Abstract
Recently, Kimchi and colleagues (Kimchi, Yeshurun, & Cohen-Savransky, PB&R, 2007; Kimchi, Yeshurun, & Sha'shoua, Psychonomics, 2009) presented data demonstrating automatic visuospatial attentional capture by perceptually organized “objects” when a display of nine uniform-sized rotated Ls contained four items arranged to form the corners of a diamond. Specifically, subjects were faster to respond to a cue presented inside the object than they were to respond to a cue presented elsewhere in the display; response times were intermediate when the display elements did not form an object. However, when the display contained an object, the object enclosed a quarter of the display, making it a size singleton. Previous experiments have shown that a size singleton can involuntarily capture attention. By varying the size of the non-object-defining elements in the display, we demonstrate that the status of the object as a size singleton cannot account for the attentional capture found by Kimchi and colleagues. When we made three of the display elements larger than the remaining elements, response times were slowed equally across all object conditions (cue in object, cue outside object, no object), yielding a main effect of size variation. Additionally, we replicated the effect found by Kimchi and colleagues in which the perceptually organized “object” captured attention.

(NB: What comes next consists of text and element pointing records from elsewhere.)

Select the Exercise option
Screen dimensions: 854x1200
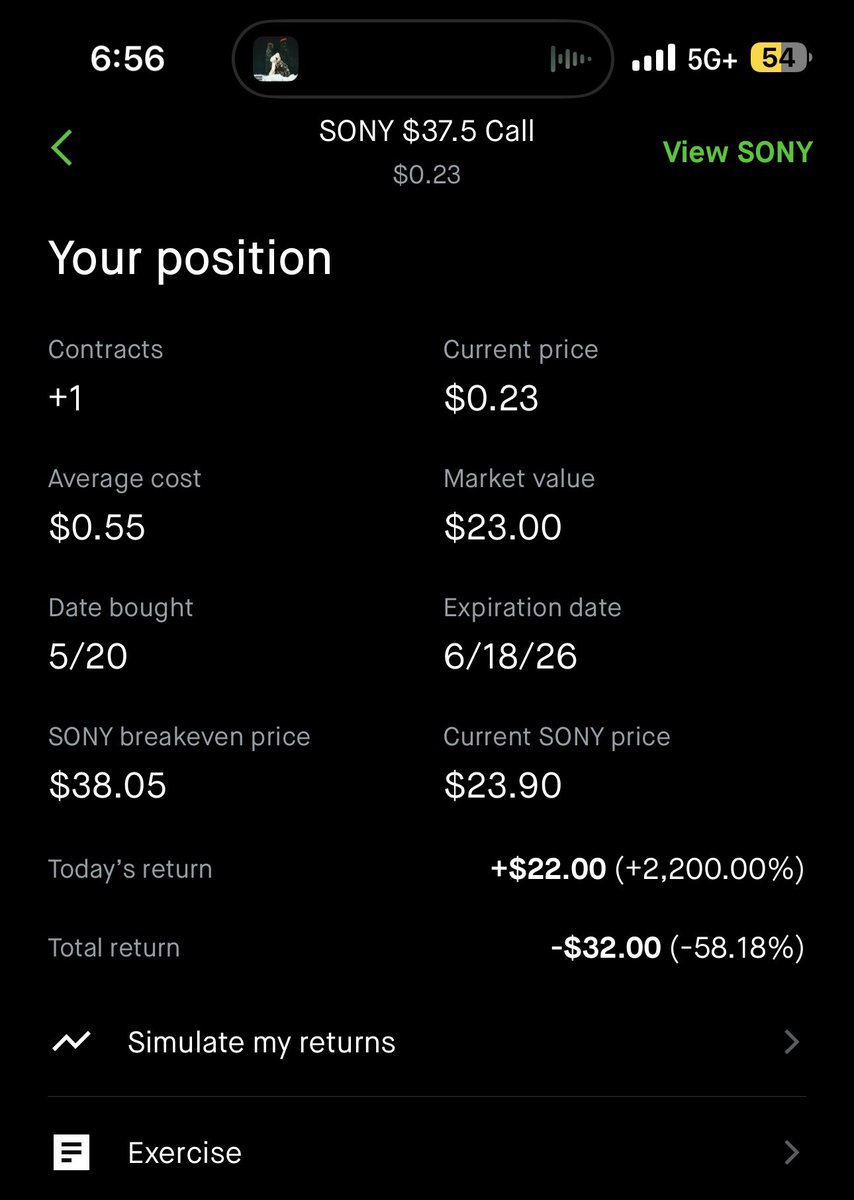pos(427,1152)
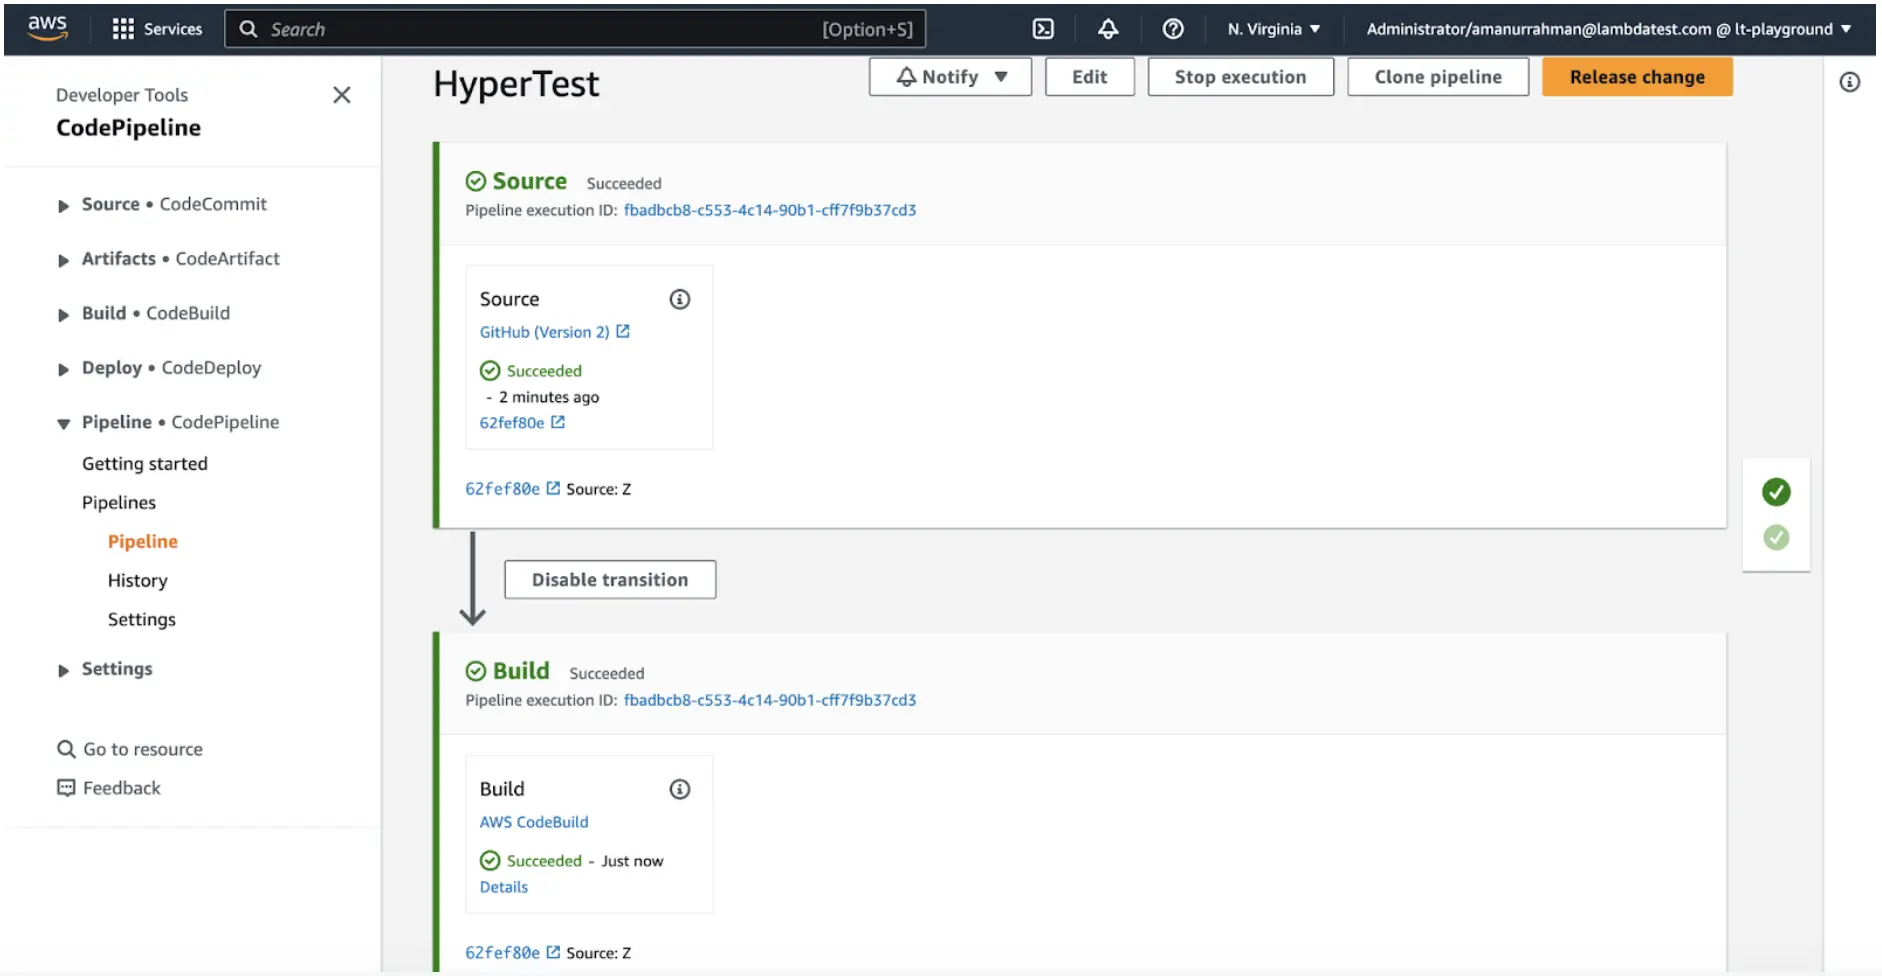The image size is (1882, 976).
Task: Click the Release change button
Action: pyautogui.click(x=1636, y=77)
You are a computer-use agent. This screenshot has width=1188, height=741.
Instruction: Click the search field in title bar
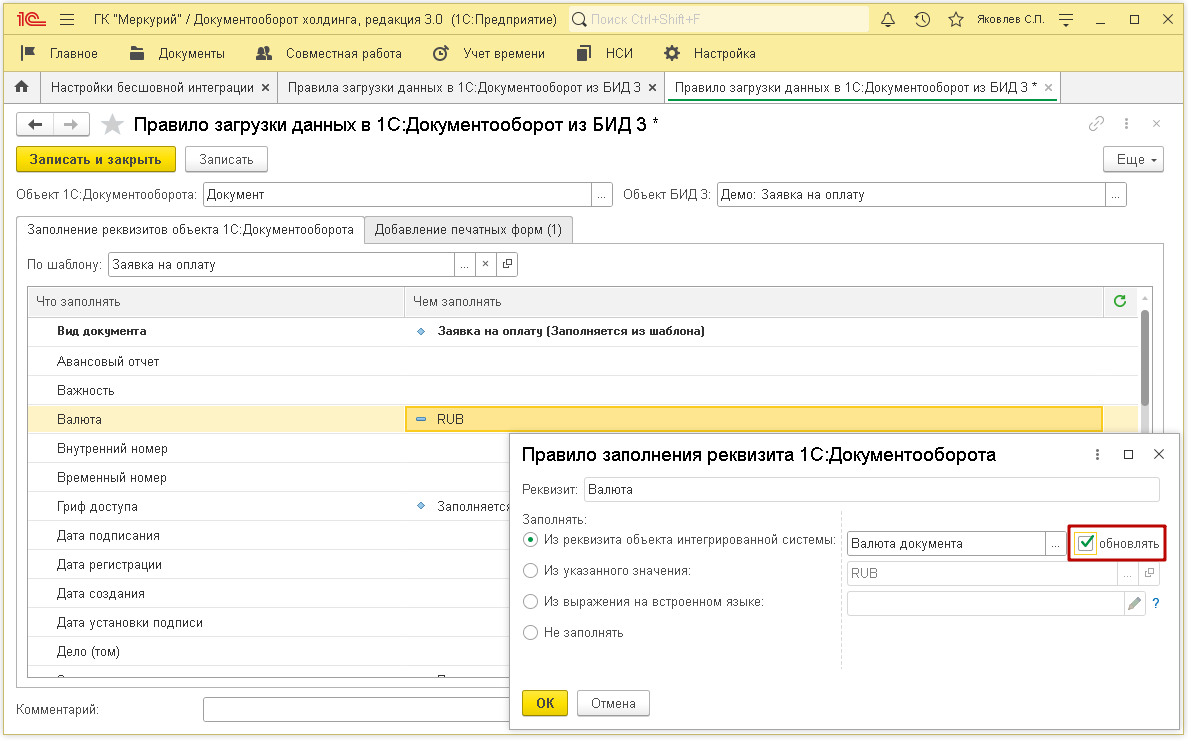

Critically, these two effects did not interact—the presence of additional large elements had no effect on attentional capture by the perceptual object. In further experiments, we explore the role of shape in determining attentional capture. Our results suggest elements arranged to form an object do capture attention, even when there is no incentive to allocate attention to the object compared to other parts of the display.
NIH grants R01 DA13165 and T32 EY07143.